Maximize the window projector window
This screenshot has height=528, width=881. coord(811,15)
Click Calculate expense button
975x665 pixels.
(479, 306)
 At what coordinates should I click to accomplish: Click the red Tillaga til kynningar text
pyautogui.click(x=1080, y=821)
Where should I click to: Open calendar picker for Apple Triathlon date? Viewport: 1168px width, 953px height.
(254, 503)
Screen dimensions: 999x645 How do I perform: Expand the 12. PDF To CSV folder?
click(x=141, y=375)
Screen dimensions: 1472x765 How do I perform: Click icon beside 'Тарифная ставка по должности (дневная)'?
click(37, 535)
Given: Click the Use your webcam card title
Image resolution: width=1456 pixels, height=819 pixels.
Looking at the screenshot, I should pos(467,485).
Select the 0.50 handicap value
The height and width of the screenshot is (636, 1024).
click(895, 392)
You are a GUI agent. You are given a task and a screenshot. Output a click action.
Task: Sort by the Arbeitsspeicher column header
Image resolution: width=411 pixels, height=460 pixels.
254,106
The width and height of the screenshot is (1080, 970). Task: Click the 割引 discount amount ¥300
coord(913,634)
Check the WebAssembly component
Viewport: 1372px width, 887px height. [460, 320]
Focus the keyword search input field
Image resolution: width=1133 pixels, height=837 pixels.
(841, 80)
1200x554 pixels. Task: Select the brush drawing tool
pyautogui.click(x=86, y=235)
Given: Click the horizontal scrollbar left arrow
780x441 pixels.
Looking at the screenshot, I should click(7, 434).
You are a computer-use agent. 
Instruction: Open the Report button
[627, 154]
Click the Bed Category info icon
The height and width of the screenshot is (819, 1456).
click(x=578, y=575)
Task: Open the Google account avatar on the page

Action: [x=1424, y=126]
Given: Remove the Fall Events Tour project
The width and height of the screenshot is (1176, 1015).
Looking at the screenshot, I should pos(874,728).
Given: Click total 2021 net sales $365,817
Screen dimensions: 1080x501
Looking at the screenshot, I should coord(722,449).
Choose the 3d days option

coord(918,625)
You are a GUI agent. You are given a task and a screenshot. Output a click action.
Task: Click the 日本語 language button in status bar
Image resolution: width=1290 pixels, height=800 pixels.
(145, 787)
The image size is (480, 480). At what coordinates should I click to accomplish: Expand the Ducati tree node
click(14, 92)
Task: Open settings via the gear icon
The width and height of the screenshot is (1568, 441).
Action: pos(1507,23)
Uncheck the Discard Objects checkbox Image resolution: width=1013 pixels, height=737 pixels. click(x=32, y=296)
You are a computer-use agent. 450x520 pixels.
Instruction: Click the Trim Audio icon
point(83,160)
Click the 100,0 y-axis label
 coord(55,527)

## What to work on
Please give back only the lines between the first line of the entries and the line with "Select the 0.50 handicap value", both ends included, word for word.

## Completed task
Maximize the window projector window
This screenshot has height=528, width=881. coord(811,15)
Click Calculate expense button
975x665 pixels.
(479, 306)
 At what coordinates should I click to accomplish: Click the red Tillaga til kynningar text
pyautogui.click(x=1080, y=821)
Where should I click to: Open calendar picker for Apple Triathlon date? Viewport: 1168px width, 953px height.
(254, 503)
Screen dimensions: 999x645 How do I perform: Expand the 12. PDF To CSV folder?
click(x=141, y=375)
Screen dimensions: 1472x765 How do I perform: Click icon beside 'Тарифная ставка по должности (дневная)'?
click(37, 535)
Given: Click the Use your webcam card title
Image resolution: width=1456 pixels, height=819 pixels.
Looking at the screenshot, I should pos(467,485).
Select the 0.50 handicap value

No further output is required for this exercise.